Но об этом я размышляю только сейчас, в ноябре 1984 года. В начале марта 1943-го я об этом не задумывалась. Я стояла на посту в «зимнем саду», очень холодном. Такой меня, закутавшейся в старый шлафрок госпожи Цаны Джорджевич и скрючившейся рядом с чиппендейловским столиком красного дерева, столиком для tea for two, и застал на посту Павле Зец.
Это была пятница, 5 марта 1943 года.
Поздним утром этой пятницы сначала в сумеречный «зимний сад» проник свет, который становился все ярче и плотнее, и, в конце концов, собрался в пригоршню лучей: через столовую и дверь из резного стекла солнце добралось и до «зимнего сада». Фикус встрепенулся и выдал какую-то эманацию радости, разлившуюся в воздухе. Как и каждый день, я в это время тщательно вытирала пыль, и, как и каждый день, внимательно прислушивалась к квартире: знакомые или узнаваемые шумы во взаимном сплетении, борении, преследовании. Всесильными же в этом слиянии и разделении звуков был рабочий ритм нашей Зоры на кухне, в бывшей комнате для прислуги, в кладовке: сейчас было время ухода за раненым Павле Зецем, их приглушенных разговоров, а в последние дни и его жестов, движения, шагов. Неуверенных, но все более твердых, кратких, пробных. Он заново воспринимал себя стоящим на ногах.
С тех пор, как впервые послышались звуки его шагов, я еще напряженнее следила за звуками чужих шагов на лестнице, за звуками, отдаленными и одинокими, доносившимися из соседних квартир, и за более живыми и частыми, с улицы, с Дуная, с заледеневших набережных, с небес. Прислушиваясь в «зимнем саду», на вахте, в последние недели к этому бормотанию шумов, я оказалась в пространстве незаметных, но таких четких признаков реальности, на территории, где жизнь проявляется, довольно-таки полно, только в ритмах отзвуков и шепотов. Мои поздние утра стали исследовательскими, и в последнее время я даже льстила себе, что стала вполне опытным расшифровщиком звуков. Так сказать, какой-то современный Виннету в женском воплощении. Сейчас, например, когда я терпеливо проникаю мягкой тряпкой в полости кружевной спинки чиппендейловского канапе, в круг известных звуков ворвался и в быстро кружащихся на свету пылинках и сам закружился, какой-то новый звук: с высокой крыши поблизости начали отрываться первые капли растаявшего снега и падать на кованую железную ограду балкона.

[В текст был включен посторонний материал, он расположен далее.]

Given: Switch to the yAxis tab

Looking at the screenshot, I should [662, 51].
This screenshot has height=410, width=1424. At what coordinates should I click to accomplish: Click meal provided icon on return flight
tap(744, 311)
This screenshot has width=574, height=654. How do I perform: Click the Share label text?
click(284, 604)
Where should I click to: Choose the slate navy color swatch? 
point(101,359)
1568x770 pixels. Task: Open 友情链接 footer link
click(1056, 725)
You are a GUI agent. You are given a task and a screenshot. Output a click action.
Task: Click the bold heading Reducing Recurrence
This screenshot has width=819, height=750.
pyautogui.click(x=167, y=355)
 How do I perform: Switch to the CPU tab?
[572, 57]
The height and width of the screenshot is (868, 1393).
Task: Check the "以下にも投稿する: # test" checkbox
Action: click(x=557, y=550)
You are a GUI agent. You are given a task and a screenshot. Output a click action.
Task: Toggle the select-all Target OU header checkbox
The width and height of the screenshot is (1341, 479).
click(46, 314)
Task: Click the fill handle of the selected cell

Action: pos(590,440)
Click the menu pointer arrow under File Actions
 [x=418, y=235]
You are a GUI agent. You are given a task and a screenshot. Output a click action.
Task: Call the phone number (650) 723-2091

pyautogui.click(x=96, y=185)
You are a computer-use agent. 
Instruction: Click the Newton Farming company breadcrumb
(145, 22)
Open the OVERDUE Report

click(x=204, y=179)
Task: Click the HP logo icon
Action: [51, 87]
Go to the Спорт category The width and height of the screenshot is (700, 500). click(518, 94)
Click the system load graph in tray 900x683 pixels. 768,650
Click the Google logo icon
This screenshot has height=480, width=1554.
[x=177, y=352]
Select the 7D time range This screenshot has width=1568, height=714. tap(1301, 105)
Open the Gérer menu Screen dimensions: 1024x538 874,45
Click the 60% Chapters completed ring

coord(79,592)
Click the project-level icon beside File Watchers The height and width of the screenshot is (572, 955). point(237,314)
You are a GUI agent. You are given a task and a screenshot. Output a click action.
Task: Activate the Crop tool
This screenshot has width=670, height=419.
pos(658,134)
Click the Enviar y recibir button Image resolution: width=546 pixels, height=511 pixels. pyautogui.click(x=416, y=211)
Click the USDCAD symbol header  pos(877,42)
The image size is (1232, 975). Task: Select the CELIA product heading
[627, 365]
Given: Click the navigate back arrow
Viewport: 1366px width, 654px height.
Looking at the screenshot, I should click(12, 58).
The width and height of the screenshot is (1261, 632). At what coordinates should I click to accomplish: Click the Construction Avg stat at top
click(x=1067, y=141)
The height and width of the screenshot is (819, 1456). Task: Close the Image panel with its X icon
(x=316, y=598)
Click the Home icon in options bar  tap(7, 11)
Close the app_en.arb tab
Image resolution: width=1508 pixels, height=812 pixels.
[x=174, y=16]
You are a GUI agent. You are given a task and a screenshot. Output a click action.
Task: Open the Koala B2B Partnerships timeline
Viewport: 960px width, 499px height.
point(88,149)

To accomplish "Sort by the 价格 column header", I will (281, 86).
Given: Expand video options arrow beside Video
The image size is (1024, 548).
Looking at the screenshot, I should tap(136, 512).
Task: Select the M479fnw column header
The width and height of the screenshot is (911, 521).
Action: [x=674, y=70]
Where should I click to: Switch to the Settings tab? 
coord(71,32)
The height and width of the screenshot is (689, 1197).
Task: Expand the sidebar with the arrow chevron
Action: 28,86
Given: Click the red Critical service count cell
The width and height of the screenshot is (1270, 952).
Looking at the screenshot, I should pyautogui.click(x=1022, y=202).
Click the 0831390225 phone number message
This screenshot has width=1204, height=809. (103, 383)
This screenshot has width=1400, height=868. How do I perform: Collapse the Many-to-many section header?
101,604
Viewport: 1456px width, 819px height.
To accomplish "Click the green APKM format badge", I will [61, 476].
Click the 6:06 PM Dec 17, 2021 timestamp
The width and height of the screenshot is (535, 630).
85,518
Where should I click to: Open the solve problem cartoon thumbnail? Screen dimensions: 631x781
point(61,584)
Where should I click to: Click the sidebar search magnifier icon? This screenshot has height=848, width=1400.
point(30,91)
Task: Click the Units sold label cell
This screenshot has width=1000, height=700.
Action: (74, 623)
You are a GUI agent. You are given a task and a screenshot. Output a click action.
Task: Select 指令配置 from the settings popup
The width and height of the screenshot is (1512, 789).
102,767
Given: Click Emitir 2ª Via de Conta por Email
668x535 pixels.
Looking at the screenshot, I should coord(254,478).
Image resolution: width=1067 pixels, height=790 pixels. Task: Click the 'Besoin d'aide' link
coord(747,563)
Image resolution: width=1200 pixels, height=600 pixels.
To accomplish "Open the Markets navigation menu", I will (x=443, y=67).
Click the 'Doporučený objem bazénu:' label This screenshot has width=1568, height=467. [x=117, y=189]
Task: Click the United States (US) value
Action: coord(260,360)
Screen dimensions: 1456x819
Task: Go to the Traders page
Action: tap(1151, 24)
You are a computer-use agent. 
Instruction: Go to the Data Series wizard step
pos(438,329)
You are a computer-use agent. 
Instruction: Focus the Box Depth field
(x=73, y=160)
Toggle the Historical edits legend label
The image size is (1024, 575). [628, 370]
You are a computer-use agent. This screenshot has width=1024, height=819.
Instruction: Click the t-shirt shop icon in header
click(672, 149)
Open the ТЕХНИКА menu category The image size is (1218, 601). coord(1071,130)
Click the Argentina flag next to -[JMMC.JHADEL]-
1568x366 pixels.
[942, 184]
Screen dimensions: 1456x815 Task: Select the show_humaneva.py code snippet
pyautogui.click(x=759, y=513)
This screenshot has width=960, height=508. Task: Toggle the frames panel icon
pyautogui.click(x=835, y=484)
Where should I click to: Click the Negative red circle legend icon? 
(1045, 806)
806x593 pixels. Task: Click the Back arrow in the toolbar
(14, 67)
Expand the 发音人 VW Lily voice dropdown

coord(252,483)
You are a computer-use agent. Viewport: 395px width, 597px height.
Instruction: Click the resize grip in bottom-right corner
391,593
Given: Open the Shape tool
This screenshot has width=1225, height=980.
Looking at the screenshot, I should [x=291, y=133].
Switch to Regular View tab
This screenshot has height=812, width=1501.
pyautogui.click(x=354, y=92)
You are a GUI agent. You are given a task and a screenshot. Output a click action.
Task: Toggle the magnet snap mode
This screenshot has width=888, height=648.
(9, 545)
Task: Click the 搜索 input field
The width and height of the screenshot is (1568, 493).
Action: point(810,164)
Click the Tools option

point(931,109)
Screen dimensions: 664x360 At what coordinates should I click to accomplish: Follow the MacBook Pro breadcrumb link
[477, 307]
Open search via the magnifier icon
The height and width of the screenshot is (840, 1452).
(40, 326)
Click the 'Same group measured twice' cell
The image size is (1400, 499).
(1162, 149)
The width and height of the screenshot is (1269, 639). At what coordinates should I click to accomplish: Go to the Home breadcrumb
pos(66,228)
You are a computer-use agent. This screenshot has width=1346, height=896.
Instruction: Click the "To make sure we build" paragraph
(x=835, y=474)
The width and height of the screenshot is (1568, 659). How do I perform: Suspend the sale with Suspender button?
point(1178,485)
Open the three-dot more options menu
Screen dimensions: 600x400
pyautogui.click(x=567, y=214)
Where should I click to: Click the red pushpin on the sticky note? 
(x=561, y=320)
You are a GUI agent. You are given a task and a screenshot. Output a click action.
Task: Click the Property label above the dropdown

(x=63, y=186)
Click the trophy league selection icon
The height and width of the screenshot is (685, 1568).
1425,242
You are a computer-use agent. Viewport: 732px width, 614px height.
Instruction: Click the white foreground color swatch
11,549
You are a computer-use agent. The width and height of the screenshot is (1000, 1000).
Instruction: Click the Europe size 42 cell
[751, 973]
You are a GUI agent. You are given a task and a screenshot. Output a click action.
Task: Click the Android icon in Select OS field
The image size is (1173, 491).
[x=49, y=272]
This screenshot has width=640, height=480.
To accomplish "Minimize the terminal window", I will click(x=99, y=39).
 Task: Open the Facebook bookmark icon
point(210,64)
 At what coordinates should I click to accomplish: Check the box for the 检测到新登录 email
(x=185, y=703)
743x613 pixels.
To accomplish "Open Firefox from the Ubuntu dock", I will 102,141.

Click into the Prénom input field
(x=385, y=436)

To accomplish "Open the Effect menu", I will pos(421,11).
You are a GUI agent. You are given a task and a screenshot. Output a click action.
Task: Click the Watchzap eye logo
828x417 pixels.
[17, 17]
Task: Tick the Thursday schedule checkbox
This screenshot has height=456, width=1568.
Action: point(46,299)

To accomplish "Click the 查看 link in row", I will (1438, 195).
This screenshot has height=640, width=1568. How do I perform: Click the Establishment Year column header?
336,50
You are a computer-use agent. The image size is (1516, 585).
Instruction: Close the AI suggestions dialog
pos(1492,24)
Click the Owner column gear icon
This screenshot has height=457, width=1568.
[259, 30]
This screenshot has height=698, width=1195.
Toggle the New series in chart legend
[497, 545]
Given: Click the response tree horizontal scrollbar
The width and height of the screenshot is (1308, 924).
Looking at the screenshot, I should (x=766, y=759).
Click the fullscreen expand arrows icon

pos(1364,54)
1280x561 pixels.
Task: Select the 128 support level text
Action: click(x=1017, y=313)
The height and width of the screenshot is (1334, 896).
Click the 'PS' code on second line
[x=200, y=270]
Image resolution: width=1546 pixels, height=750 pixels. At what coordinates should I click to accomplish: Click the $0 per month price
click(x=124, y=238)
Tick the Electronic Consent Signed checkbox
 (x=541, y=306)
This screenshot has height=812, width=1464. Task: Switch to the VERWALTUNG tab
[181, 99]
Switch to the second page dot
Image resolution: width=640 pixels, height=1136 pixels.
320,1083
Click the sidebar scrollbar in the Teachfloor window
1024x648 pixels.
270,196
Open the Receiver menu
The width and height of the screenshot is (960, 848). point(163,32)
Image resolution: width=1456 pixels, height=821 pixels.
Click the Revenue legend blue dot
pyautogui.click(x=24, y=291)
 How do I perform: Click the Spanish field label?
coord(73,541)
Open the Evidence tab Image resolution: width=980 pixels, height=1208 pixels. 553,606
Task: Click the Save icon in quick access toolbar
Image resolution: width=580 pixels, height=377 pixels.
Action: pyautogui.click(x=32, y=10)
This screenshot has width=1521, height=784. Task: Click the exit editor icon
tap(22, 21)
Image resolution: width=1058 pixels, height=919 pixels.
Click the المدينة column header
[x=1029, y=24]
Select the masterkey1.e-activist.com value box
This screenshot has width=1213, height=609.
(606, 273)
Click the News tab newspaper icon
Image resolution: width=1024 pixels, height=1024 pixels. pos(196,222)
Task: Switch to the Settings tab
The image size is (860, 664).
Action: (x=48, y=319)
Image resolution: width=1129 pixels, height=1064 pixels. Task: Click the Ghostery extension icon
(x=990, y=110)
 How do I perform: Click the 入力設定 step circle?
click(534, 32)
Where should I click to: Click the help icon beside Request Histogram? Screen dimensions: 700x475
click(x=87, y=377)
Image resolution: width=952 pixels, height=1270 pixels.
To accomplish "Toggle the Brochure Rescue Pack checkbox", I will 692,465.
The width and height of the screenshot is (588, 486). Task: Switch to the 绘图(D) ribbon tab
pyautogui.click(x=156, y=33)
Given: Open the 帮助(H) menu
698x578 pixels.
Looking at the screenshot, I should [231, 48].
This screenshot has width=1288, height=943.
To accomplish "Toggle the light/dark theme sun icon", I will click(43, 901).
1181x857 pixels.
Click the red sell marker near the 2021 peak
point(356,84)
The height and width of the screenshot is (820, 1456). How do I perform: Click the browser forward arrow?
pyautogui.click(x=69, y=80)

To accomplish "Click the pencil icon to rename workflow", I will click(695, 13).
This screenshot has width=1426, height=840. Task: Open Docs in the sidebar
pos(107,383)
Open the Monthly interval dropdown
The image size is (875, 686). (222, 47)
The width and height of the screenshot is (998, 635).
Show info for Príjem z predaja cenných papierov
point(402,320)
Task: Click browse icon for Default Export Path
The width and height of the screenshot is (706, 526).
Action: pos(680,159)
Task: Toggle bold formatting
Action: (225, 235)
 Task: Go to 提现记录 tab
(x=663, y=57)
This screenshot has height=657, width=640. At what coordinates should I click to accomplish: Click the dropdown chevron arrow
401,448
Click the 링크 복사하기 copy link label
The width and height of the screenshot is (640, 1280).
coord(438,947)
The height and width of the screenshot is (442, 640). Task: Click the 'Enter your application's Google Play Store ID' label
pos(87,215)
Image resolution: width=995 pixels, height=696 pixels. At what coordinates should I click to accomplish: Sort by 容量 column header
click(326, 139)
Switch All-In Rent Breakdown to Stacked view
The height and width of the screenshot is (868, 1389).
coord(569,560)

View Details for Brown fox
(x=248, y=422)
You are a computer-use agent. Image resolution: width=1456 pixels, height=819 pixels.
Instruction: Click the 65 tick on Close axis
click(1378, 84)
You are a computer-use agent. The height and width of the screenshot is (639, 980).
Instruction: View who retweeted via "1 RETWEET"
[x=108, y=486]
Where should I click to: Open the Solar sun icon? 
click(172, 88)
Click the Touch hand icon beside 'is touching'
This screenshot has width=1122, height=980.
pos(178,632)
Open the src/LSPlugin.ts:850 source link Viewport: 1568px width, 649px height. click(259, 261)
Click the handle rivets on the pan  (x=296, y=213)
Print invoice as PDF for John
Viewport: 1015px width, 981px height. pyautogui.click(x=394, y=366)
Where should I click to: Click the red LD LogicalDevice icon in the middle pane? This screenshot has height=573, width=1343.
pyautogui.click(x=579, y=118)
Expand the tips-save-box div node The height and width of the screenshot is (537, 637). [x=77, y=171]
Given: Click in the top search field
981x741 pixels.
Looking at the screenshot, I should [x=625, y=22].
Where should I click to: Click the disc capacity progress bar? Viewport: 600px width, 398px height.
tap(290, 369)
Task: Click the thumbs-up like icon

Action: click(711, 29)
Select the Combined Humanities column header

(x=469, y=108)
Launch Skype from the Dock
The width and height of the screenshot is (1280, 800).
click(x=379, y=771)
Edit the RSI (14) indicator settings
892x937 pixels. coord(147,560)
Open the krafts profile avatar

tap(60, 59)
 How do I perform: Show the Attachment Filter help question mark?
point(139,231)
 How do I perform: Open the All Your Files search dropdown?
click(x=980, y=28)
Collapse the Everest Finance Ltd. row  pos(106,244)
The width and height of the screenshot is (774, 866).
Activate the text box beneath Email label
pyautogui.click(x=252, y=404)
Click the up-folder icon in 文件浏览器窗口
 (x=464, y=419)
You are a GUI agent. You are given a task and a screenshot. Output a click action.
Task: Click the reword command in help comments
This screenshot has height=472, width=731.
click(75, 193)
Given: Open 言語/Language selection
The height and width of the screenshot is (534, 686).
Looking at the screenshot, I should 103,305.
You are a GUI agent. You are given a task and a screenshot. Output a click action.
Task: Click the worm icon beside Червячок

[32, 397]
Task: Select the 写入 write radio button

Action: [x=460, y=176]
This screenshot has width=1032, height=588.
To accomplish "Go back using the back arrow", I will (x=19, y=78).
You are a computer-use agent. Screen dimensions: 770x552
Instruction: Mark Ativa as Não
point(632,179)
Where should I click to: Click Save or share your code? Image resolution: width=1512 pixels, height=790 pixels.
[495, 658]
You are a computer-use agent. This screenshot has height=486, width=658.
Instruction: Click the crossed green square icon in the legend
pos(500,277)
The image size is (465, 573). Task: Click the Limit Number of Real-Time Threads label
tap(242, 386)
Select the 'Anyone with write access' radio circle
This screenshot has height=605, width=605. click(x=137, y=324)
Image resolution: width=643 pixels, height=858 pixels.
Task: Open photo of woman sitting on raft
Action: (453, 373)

Да, я слышала картину, мне вообще не было нужды ее еще и видеть. А потом послышался второй новый звук: совсем рядом с «зимним садом», где-то здесь, в одной из водосточных труб начал шевелиться лед: жесть сначала затрещала, а потом время от времени поскрипывала. И воздух растягивался и выгибался, внезапно смягчившийся от первого дыхания обычной космической метаморфозы.
Я продолжала вытирать пыль и продолжала прислушиваться к событиям, но мой обостренный слух не обнаруживал ничего тревожного. Значит, я могла позволить себе передышку. Присела к столику, ладонью в грязной шерстяной перчатке погладила замерзшую столешницу из махагони и решила пролистать сегодняшний номер «Нового времени», пока наша Зора не отнесла газету Павле Зецу. В этот момент раненый — об этом мне сообщали звуки, доносившиеся из кухни, — завтракал. Я была довольна завтраком, который нам удалось сегодня ему обеспечить: основа, как почти и каждый день, кукурузная каша, но кукурузная каша с каймаком и большой чашкой настоящего молока, и тертое яблоко с медом. В завершение, маленькая ритуальная чашечка черной жидкости, которую мы называем кофе, а на самом деле эрзац из цикория и ячменя под названием «Дивка».